**AIM OF THE EXERCISE:** The lines to reproduce run from the one containing "[Advertisement] (386, 646)" through the end of the records below. Reproduce them exactly and add nothing.

+---+

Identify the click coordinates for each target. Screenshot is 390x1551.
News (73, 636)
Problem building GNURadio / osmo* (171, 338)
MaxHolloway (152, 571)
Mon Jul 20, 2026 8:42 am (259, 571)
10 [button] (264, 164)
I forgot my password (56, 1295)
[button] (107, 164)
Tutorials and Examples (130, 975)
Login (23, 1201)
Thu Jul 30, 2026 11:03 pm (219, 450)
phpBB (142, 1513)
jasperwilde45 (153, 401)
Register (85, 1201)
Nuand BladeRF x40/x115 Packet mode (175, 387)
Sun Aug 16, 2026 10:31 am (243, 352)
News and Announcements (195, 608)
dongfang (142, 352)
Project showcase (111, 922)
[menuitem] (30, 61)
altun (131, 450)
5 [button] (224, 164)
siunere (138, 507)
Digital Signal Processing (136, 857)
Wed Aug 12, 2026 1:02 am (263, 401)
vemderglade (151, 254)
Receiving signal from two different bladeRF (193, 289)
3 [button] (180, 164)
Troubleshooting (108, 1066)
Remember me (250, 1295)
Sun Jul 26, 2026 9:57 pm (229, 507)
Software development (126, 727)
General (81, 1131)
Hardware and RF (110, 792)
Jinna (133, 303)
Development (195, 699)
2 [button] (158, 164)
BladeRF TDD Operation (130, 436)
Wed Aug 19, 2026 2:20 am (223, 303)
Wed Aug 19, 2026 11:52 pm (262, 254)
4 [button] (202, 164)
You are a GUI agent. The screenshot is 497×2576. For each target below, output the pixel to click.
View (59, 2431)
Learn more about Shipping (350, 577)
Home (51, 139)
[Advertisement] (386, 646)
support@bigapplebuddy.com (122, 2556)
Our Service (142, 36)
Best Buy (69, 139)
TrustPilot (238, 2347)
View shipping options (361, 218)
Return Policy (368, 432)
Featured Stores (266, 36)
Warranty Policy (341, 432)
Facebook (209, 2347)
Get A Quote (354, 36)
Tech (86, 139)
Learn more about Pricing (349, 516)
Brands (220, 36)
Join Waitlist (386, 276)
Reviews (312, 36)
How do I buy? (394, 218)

+---+

**SOLUTION TO THIS EXERCISE:**
[Advertisement] (386, 646)
support@bigapplebuddy.com (122, 2556)
Our Service (142, 36)
Best Buy (69, 139)
TrustPilot (238, 2347)
View shipping options (361, 218)
Return Policy (368, 432)
Featured Stores (266, 36)
Warranty Policy (341, 432)
Facebook (209, 2347)
Get A Quote (354, 36)
Tech (86, 139)
Learn more about Pricing (349, 516)
Brands (220, 36)
Join Waitlist (386, 276)
Reviews (312, 36)
How do I buy? (394, 218)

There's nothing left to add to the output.